MATERIALS PROVIDED:
····················
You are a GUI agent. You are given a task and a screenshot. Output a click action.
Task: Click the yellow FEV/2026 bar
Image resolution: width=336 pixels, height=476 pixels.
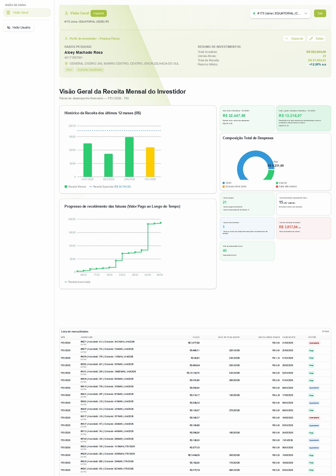pos(150,162)
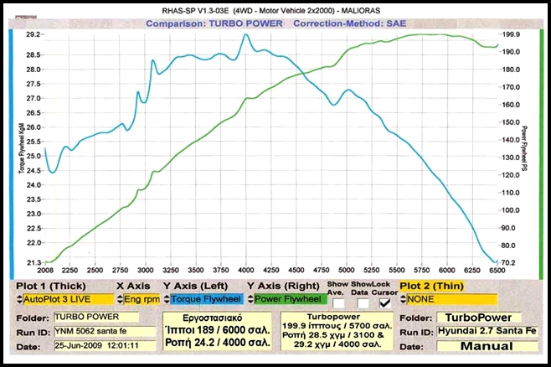The width and height of the screenshot is (551, 367).
Task: Expand the X Axis Eng rpm selector
Action: 141,298
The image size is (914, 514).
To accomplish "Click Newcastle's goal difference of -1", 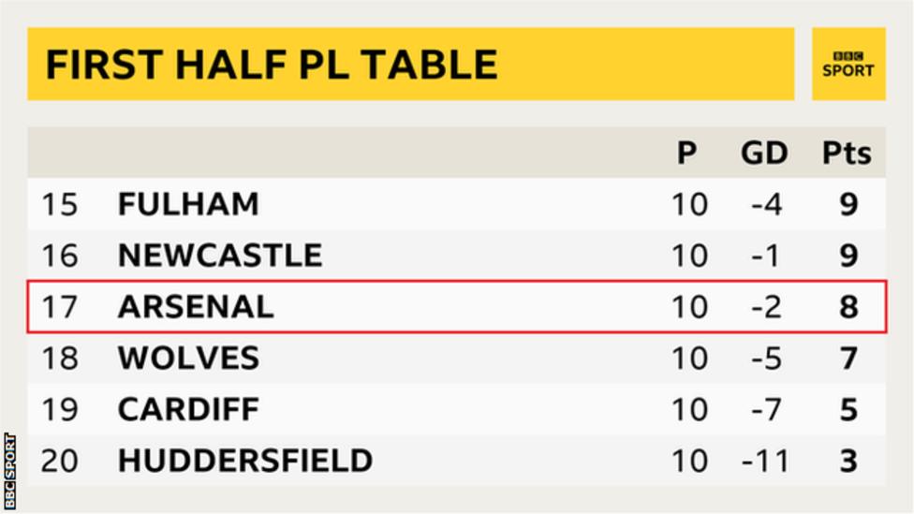I will (x=765, y=256).
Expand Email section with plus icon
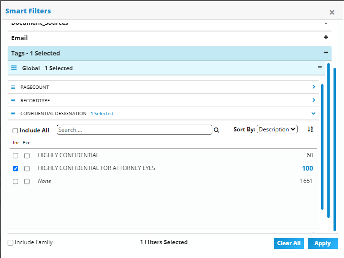344x258 pixels. coord(326,38)
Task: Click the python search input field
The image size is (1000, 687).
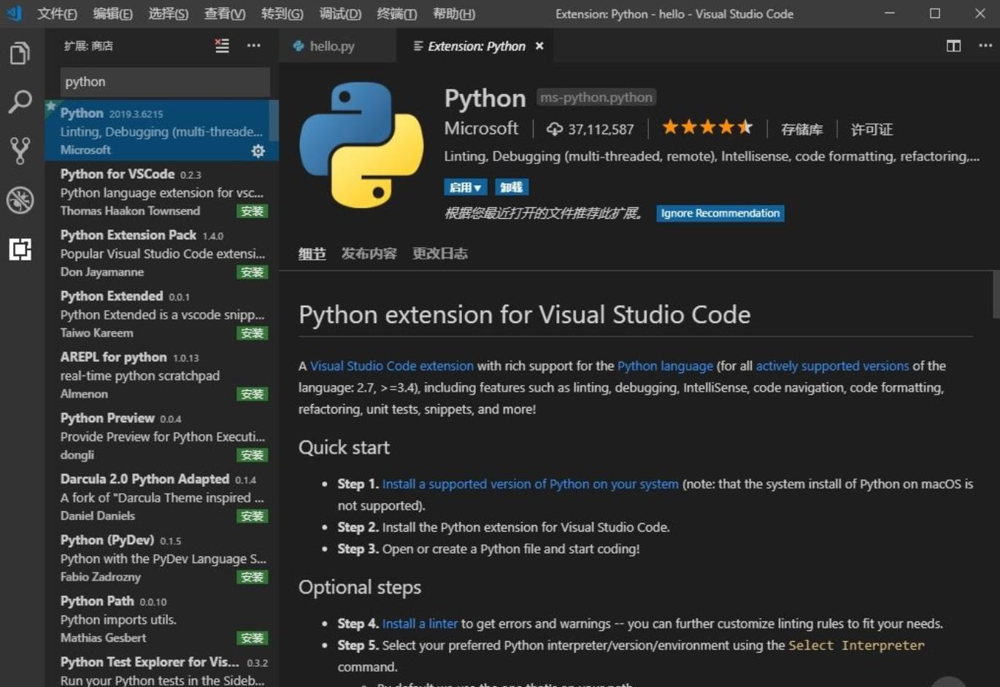Action: pos(164,82)
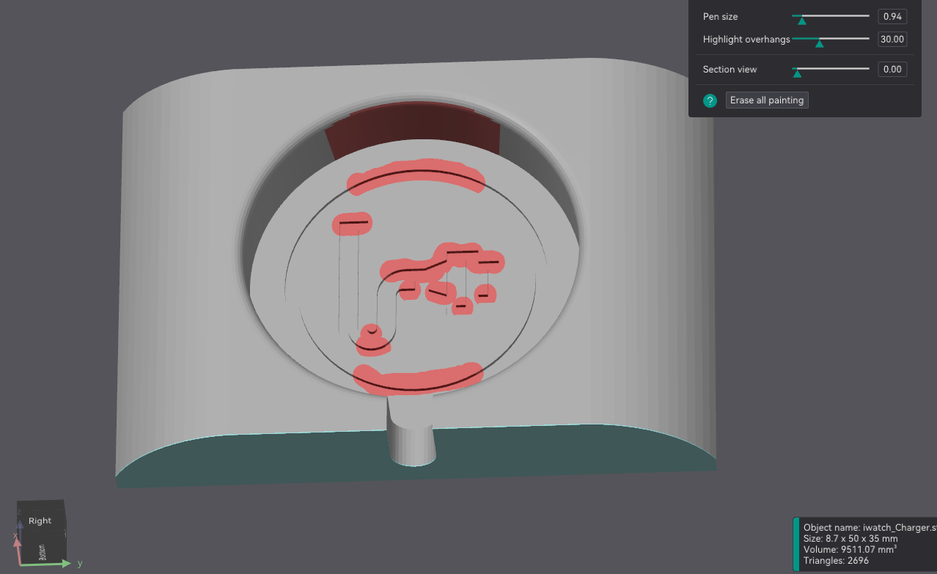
····················
WHAT TO DO:
Write out only the lines from the one that contains "Task: Click the python search input field" through the last line of the records above, both included, word for word and without the pictures.

OUTPUT FOR THIS TASK:
Task: Click the python search input field
The image size is (1000, 687).
Action: pos(164,82)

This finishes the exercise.